For Beethoven, Rossini was a composer of light comedies, who embraced the “rankest lap of luxury” by pandering to populist demands. And supposedly, Beethoven quipped “Rossini would have been a great composer if his teacher had spanked him enough on the backside.” Whether this meeting actually took place or not is clearly beside the point, as it quickly became, and still is, part of a much larger narrative.
Beethoven’s threat to take his 9th symphony to Berlin was real enough, and it took a petition signed by a number of prominent Viennese patrons, friends, financiers and performers for the composer to change his mind.
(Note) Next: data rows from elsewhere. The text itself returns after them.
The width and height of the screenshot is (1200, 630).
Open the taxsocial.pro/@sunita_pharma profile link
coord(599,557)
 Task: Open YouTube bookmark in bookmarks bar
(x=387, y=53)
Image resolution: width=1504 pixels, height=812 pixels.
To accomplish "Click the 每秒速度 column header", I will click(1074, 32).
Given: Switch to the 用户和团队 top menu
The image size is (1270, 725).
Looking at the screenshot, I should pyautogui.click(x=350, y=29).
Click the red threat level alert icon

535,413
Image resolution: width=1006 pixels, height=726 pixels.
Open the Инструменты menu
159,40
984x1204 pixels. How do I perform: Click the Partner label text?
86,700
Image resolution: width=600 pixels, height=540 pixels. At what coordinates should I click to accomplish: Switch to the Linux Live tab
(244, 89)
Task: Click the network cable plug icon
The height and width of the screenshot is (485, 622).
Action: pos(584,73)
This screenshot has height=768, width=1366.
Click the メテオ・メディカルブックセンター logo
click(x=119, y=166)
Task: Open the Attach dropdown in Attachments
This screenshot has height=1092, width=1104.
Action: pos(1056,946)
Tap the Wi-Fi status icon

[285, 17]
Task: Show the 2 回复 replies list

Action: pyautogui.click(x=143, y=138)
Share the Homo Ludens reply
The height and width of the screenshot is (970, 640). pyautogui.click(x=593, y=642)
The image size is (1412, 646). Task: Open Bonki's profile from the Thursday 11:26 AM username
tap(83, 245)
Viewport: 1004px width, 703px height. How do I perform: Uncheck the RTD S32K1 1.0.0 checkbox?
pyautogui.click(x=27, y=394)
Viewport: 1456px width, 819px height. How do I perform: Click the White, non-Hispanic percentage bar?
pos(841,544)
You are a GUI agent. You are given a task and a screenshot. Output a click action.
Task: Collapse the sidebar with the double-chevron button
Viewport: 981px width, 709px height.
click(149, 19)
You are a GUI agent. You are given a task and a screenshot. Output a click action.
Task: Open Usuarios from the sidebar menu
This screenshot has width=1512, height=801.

As such, Beethoven assembled a large orchestra and recruited Henriette Sontag and Caroline Unger to sing the soprano and the contralto parts, respectively.
According to participating musicians, the work had only two full rehearsals before it was premiered on 7 May 1824 in the Theater am Kärntnertor in Vienna. Various stories and anecdotes surround this momentous occasion, but Beethoven—stone deaf at this time—took part in the performance by giving the tempos for each part and turning the pages of his score “as though he wanted to play all the instruments and sing all the chorus parts.” However, the “official conductor” Michael Umlauf, had instructed the singers and musician to ignore all of Beethoven’s instructions. When the work had ended, Beethoven was apparently still conducting and Caroline Unger is credited with turning Beethoven to face the applauding audience. Beethoven’s underlying conception of music as a mode of self-expression still resonates strongly today, and whether one agrees with, or rejects his compositional approach, after him, nothing in music could ever be the same.